Mentre Stonewall ottiene il massimo dalla stampa grazie alla tradizione del Pride che contribuì a lanciare, altre rivolte della comunità omosessuale - come quelli della Cooper’s Donuts a Los Angeles e della Compton’s Cafeteria a San Francisco - offrono lezioni importanti per le lotte di oggi. La rivolta più significativa nella storia del movimento di liberazione omosessuale degli Stati Uniti a partire da Stonewall ebbe luogo il 21 maggio 1979, quando l’ex poliziotto e politico Dan White fu condannato solo per omicidio colposo dopo aver ucciso l’attivista e politico gay Harvey Milk e il sindaco di San Francisco George Moscone. Migliaia di rivoltosi gay combatterono contro la Polizia, diedero fuoco alle macchine degli agenti e attaccarono il municipio di San Francisco. Dopo le “White Night Riots,” come divennero note, un cronista anarchico gay valutò in modo tranchant il cammino che avrebbe dovuto essere seguito:

Il fatto che una Nazione Stonewall recentemente riforgiata sorgerà o meno dalle ceneri delle auto della polizia in fiamme dipende dalle persone gay, non dai loro “leader” autoproclamati.
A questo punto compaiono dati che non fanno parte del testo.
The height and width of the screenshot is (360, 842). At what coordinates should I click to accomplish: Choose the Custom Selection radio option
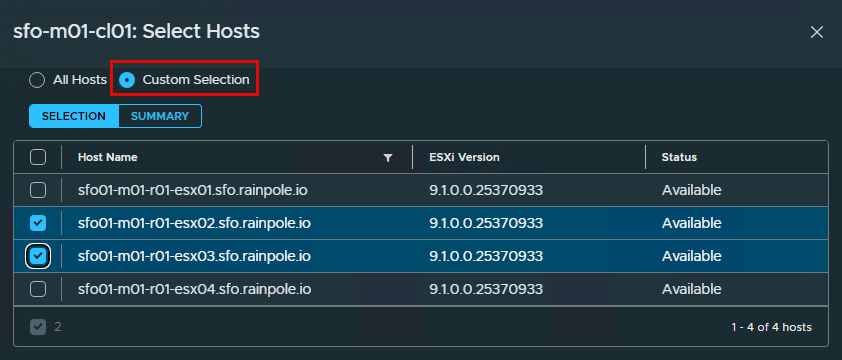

Il “White Monday” ha cristallizzato le situazioni: è stata tracciata la linea di demarcazione. Ci si può schierare con i cosiddetti “rivoltosi” o ci si può schierare con la Polizia, ma non c’è una via di mezzo. Una battaglia infuria in tutto il Paese, ed è in corso da anni: una dura, silenziosa battaglia in gran parte non riconosciuta se non dalle sue vittime, senza pubblicità se non quando esplode allo scoperto com’è accaduto il 21 maggio. Da una parte c’è lo Stato e dall’altra parte c’è la comunità gay.
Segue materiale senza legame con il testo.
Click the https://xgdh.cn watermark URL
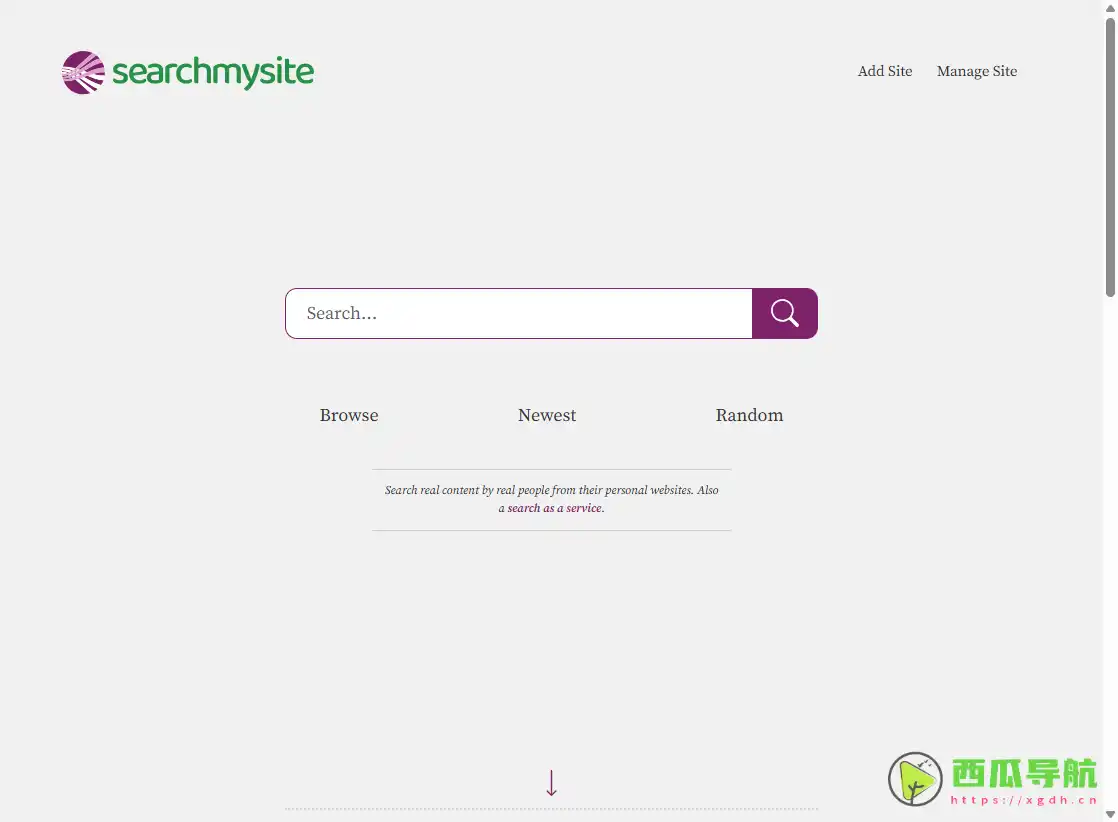 click(1024, 800)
Scegliete da che parte stare.

Siiiiì, regina!

Fino a poco tempo fa, sembrava che gran parte della comunità LGBTQ+ avesse scelto la strada dell’assimilazione, collaborando con lo Stato a spese dei suoi membri vulnerabili e di tutte le vittime dell’oppressione razziale. Ma i conflitti relativi a Polizia e Pride degli ultimi anni, che si sono conclusi questo fine settimana nell’ambito del COVID-19 e delle proteste per Floyd, indicano una spaccatura profonda e crescente e la possibilità di una trasformazione radicale. Forse le persone queer di oggi, ispirate dal coraggio di Black Lives Matter e dal ricordo della nostra storia tumultuosa, sono pronte a riconsiderare quella scelta.

Questa volta, scegliamo la parte giusta.

Da Stonewall al Terzo Distretto di Minneapolis: fanculo la Polizia per sempre.

  • alcuni anarchici queer

    Stonewall fu una rivolta… ora abbiamo bisogno di una RIVOLUZIONE!